The second trade-off limits immediate kernel preemption to real-time priority kernel threads. In the simple case of preemption defined above, a thread is always preempted immediately (or as soon as a critical section is exited) if a higher priority thread is made runnable. However, many threads executing in the kernel only execute in a kernel context for a short time before either blocking or returning to userland. Thus, if the kernel preempts these threads to run another non-realtime kernel thread, the kernel may switch out the executing thread just before it is about to sleep or execute. The cache on the CPU must then adjust to the new thread. When the kernel returns to the preempted thread, it must refill all the cache information that was lost. In addition, two extra context switches are performed that could be avoided if the kernel deferred the preemption until the first thread blocked or returned to userland. Thus, by default, the preemption code will only preempt immediately if the higher priority thread is a real-time priority thread.
Turning on full kernel preemption for all kernel threads
has value as a debugging aid since it exposes more race
conditions. It is especially useful on UP systems were many
races are hard to simulate otherwise. Thus, there is a
kernel option FULL_PREEMPTION
to enable
preemption for all kernel threads that can be used for
debugging purposes.
Simply put, a thread migrates when it moves from one CPU
to another.
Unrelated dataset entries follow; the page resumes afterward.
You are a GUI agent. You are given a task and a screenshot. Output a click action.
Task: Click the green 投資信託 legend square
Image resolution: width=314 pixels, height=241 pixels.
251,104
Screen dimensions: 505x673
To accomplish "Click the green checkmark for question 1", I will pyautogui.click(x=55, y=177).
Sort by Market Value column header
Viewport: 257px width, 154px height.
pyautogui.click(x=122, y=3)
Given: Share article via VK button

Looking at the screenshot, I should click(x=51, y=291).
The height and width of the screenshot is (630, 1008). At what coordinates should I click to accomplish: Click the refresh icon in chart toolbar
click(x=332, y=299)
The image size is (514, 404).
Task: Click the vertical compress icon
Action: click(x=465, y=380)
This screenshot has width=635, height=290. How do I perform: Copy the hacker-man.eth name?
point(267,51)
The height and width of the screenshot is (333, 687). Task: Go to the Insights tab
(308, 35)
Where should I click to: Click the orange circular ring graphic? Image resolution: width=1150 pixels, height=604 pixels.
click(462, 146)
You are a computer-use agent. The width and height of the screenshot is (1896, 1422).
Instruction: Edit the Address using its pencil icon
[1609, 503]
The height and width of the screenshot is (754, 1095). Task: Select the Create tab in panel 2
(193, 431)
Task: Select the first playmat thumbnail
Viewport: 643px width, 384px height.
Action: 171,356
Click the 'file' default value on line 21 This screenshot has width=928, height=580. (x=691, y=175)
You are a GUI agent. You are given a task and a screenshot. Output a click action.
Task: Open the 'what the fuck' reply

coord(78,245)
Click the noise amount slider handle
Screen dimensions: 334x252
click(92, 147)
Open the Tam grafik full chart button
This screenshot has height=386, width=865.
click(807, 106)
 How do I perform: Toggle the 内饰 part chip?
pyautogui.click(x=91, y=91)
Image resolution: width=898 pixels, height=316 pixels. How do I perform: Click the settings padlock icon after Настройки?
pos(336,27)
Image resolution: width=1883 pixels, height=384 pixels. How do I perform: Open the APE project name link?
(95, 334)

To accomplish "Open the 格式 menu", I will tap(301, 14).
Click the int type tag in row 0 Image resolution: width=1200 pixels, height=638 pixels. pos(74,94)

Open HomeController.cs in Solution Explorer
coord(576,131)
In a non-preemptive kernel this can only happen
at well-defined points such as when calling
msleep
or returning to userland.
However, in the preemptive kernel, an interrupt can force a
preemption and possible migration at any time. This can have
negative affects on per-CPU data since with the exception of
curthread
and curpcb
the
data can change whenever you migrate. Since you can
potentially migrate at any time this renders unprotected
per-CPU data access rather useless. Thus it is desirable to be
able to disable migration for sections of code that need
per-CPU data to be stable.
Critical sections currently prevent migration since they do not allow context switches. However, this may be too strong of a requirement to enforce in some cases since a critical section also effectively blocks interrupt threads on the current processor. As a result, another API has been provided to allow the current thread to indicate that if it preempted it should not migrate to another CPU.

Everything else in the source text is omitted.